6. E ora vengo al nonostante!!! – Sottolineo con forza il fatto che il Miur avrebbe dovuto adoperarsi in modo più mirato per preparare scuole ed insegnanti alle prove Invalsi. Da un lato c’è indubbiamente il fatto che molti insegnanti – ed anche molti dirigenti, purtroppo – non sono solleciti ad aggiornarsi costantemente sulla normativa e su ciò che Miur e Invalsi pubblicano sui rispettivi siti. L’autonomia non significa il faidate! Significa responsabilizzarsi in prima persona per accedere a quelle “norme generali sull’istruzione” di cui il Miur ha competenza e responsabilità. Se sui test c’è l’ignoranza di cui sono testimoni le veline che molte scuole stanno producendo, c’è anche una responsabilità dell’amministrazione che sulla valutazione da oltre dieci anni a questa parte non ha attivato nulla! Anzi, il ritorno ai voti e l’enfasi sul cinque in condotta – pardon, comportamento – non ha fatto altro che sferrare un duro colpo a quella “cultura della valutazione” che fin dagli anni Ottanta, con altre amministrazioni, abbiamo avviato, anche se con tanta fatica! E ancora: quale carico di lavoro spetterà alle segreterie e ai docenti per la somministrazione delle prove? Al limite potremmo anche dire: se della valutazione degli insegnamenti sono responsabili gli insegnanti nelle loro classi, perché della valutazione di sistema non si fa carico direttamente l’Invalsi, con la sua organizzazione e con il suo budget? Ovviamente è un discorso che lascia il tempo che trova! E che, comunque, si sarebbe dovuto avviare da quando l’Invalsi è stato istituito! Siamo alle solite: l’amministrazione assegna compiti, anche impegnativi, ma non assegna risorse! E innesta la guerra tra poveri! Avremo Dsga contro Ds, insegnanti contro ricercatori Invalsi e a pagare sono sempre i nostri ragazzi!

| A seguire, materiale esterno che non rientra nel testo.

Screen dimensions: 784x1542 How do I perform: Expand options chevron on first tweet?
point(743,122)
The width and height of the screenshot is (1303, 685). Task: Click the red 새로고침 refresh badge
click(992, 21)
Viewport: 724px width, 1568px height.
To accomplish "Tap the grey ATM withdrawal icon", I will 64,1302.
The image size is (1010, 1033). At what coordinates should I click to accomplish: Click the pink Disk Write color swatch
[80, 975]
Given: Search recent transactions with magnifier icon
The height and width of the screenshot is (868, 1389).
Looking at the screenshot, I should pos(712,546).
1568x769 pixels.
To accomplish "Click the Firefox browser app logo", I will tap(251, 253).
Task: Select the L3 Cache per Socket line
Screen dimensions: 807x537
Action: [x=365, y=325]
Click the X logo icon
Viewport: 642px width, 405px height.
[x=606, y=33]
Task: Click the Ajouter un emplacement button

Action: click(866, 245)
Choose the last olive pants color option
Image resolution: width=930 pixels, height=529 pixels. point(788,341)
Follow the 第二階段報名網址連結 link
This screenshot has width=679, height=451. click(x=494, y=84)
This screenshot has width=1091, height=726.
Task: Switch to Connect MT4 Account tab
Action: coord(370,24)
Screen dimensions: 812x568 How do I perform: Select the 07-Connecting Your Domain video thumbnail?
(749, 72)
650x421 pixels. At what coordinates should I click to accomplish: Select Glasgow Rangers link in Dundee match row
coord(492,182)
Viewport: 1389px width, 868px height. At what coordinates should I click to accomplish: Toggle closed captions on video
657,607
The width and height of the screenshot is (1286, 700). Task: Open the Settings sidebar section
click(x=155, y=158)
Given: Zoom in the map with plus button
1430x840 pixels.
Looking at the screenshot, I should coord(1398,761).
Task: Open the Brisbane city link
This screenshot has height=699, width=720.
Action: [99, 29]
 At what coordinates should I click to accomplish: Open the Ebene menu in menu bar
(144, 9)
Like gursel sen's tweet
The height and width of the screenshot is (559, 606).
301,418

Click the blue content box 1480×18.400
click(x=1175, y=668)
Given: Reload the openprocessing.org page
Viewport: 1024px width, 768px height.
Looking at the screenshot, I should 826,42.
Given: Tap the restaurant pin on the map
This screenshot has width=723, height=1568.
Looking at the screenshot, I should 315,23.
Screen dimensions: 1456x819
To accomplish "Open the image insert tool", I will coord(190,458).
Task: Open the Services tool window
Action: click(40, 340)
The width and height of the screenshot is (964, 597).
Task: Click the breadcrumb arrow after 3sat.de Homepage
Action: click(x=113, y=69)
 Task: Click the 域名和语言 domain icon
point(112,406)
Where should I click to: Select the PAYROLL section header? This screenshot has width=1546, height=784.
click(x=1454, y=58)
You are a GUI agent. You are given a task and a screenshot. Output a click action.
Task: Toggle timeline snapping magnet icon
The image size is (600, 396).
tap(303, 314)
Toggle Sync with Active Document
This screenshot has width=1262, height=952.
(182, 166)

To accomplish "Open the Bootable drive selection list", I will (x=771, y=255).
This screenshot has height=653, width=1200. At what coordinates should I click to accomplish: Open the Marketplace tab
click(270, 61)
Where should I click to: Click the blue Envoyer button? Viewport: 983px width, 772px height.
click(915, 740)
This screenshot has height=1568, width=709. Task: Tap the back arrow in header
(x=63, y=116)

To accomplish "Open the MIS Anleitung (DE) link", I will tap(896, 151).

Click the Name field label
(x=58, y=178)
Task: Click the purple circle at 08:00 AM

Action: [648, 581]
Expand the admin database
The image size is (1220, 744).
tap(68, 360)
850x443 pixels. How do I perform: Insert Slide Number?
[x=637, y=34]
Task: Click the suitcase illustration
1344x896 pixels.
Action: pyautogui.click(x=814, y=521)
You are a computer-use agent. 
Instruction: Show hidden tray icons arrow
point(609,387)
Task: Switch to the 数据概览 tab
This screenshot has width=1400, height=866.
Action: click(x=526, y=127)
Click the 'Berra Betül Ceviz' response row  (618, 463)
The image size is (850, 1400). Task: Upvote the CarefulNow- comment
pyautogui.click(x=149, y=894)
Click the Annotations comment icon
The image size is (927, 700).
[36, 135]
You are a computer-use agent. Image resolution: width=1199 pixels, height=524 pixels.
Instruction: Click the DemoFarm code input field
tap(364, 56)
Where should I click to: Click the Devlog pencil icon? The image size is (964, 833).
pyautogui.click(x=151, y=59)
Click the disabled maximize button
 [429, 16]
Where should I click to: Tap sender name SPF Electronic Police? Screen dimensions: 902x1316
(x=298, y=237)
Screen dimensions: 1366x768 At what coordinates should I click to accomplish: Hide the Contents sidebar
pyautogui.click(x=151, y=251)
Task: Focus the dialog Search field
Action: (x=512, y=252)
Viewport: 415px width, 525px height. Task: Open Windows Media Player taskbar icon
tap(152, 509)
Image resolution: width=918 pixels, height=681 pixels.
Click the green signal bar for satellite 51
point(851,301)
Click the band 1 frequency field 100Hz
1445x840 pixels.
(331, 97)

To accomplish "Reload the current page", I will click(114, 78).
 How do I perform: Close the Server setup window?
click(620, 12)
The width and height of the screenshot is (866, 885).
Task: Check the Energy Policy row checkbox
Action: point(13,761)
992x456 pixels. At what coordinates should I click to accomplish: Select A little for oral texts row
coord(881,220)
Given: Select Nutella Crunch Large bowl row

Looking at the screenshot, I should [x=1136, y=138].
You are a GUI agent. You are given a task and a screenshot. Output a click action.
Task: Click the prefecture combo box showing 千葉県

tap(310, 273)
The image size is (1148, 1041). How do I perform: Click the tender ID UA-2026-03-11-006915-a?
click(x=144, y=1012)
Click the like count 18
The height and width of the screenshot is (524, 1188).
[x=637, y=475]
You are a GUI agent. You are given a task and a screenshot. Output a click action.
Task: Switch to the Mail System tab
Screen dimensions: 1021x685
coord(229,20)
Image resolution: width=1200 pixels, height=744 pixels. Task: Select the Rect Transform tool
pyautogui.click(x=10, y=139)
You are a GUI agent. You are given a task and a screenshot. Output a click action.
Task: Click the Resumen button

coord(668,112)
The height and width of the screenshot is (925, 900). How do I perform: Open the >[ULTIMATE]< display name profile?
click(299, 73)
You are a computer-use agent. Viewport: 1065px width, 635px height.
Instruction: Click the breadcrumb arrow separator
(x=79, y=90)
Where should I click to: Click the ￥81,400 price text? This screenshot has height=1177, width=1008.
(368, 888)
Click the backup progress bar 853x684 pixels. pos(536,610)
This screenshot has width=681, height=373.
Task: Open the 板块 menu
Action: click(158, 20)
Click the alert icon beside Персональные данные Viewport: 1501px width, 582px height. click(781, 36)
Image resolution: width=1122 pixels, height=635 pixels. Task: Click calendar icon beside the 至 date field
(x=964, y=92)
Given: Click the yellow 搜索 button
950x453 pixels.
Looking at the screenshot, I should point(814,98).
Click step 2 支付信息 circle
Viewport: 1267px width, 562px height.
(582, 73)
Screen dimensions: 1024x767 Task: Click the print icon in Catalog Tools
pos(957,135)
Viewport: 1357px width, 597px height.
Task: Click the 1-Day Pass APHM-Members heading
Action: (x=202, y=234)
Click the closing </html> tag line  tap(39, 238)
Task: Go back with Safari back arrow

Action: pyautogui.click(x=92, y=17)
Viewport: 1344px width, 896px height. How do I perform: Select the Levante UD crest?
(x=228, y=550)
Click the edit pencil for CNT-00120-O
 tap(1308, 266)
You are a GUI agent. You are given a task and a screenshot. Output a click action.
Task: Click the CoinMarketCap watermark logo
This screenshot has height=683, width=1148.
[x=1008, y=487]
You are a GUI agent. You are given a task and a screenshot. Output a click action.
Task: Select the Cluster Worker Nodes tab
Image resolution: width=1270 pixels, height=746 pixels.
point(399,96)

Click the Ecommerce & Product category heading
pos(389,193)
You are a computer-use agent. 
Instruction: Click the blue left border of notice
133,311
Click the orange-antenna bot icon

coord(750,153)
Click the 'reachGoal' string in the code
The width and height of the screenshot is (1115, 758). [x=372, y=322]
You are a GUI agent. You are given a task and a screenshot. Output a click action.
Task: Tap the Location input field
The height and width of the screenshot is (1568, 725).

7. Conclusione – La cosa che più mi addolora di tutta questa vicenda è la grande approssimazione culturale e docimologica che leggo nelle veline che di scuola in scuola i nostri docenti si stanno passando! Mi chiedo: dove sono quegli insegnanti che una volta si battevano perché la scuola migliorasse i suoi strumenti? Che esigevano un’amministrazione più sollecita? Che studiavano per conto loro come e perché migliorare le loro attività! Che senso ha oggi rifiutarsi di fronte ad un adempimento il cui fine è solo quello di verificare insieme che cosa stiamo facendo nelle aule, dov’è che facciamo bene, dov’è che sbagliamo… Un intervento Invalsi, con tutta la sua limitatezza – possiamo anche ammetterlo: è la prima volta che l’Invalsi entra nella secondaria superiore – ci sollecita, però, a riflettere, a confrontarci, al limite anche a dire che tutti gli item sono sbagliati… Ebbene, non è una occasione per discutere, per crescere? E’ forse meglio che ciascuno nel chiuso della propria aula faccia muro contro muro, mentre i ragazzi sempre meno credono alla scuola e il mondo intorno a noi sta impazzendo? Oggi è il 10 marzo: abbiamo due mesi per riflettere e per decidere al meglio! E lo dice uno che per la Gelmini e per la Mastrocola non ha alcuna simpatia!!! Ma per la Nussbaum tantissima! E non dite: chi è questa donna?